He also makes some fascinating forecasts for the future:

“We are in the midst of a paradigm shift. Consider this: I’ve had three different physical addresses over the past four years. But I’ll tell you what hasn’t changed: my cell phone number and my Facebook page. In the quantum age, we have shirked the Newtonian notion of location in an absolute framework of time and space. We no longer seek to find each other based on where we stay, we seek each other where we will be, and move in relationship to each other.

I won’t write you a letter or come a-callin’. I’ll send text to the palm of your hand, place my voice in your ear, because seeing and hearing you will be as easy as saying, “I miss you.”

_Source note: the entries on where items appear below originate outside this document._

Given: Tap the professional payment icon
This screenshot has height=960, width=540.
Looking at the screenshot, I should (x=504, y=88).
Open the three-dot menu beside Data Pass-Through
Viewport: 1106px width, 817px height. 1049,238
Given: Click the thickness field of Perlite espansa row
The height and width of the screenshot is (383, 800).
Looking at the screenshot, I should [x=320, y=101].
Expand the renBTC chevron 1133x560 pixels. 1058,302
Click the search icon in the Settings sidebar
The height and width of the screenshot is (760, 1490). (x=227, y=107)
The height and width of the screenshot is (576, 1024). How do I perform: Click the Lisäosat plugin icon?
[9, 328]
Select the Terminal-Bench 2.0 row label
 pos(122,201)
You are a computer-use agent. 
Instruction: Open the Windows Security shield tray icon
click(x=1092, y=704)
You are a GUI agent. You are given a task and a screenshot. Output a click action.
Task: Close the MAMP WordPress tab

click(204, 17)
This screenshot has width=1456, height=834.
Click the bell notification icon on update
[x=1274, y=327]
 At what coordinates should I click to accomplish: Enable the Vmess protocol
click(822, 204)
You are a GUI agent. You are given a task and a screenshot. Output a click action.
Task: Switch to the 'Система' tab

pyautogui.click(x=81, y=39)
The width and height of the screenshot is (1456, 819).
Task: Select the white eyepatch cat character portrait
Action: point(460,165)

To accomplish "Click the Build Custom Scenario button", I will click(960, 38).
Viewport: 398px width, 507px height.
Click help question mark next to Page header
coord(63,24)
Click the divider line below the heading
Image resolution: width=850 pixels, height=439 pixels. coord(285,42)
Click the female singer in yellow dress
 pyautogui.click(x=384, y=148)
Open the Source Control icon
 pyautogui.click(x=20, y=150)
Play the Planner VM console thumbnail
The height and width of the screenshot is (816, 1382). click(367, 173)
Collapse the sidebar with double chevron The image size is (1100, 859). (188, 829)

When all that stands between us is a few words, we’ll be as close as the vibrating air permits us to be, and suddenly the technology will connect us so seamlessly that it will disappear. When we are linked closely enough, technology will cease to be a means of communication clouded with barriers, but will instead be a pure conduit for ideas that is just as authentic and effective as talking to someone face-to-face.”
And although his ideas are a bit humanistic, I appreciate his idealism about how the shrinking of our world through technology will serve to facilitate solutions to the world’s problems:

“The Internet generation is going to put Schrödinger’s cat into Pandora’s box, shake him up until he’s good and mad and set him loose; let human curiosity on the wide Web fuel human outrage in the wider world. Then we will see change.

The human heart may not hear statistics, but it does hear voices. It sees faces. And we will put a human face and a human solution on every problem when our neighbors are not defined by geographic location or color of skin or by religion or creed, but by common interest and common humanity. The Internet is drawing tight the wire that connects us all, and when we are all shoulder to shoulder, we will not be able to ignore the problems of humanity.”
I encourage anyone who works with young people to read his entire speech. As Swincher points out, most of us who grew up in the analog age are usually scrambling to catch up with this generation, who are already at work changing the world. Swincher’s speech gives an insightful, as well as humorous, peek into the mind of Gen Y.

And I don’t know if Swincher already has post-graduate plans, but to anyone who has the ability to hire I say, “Give this guy a job!”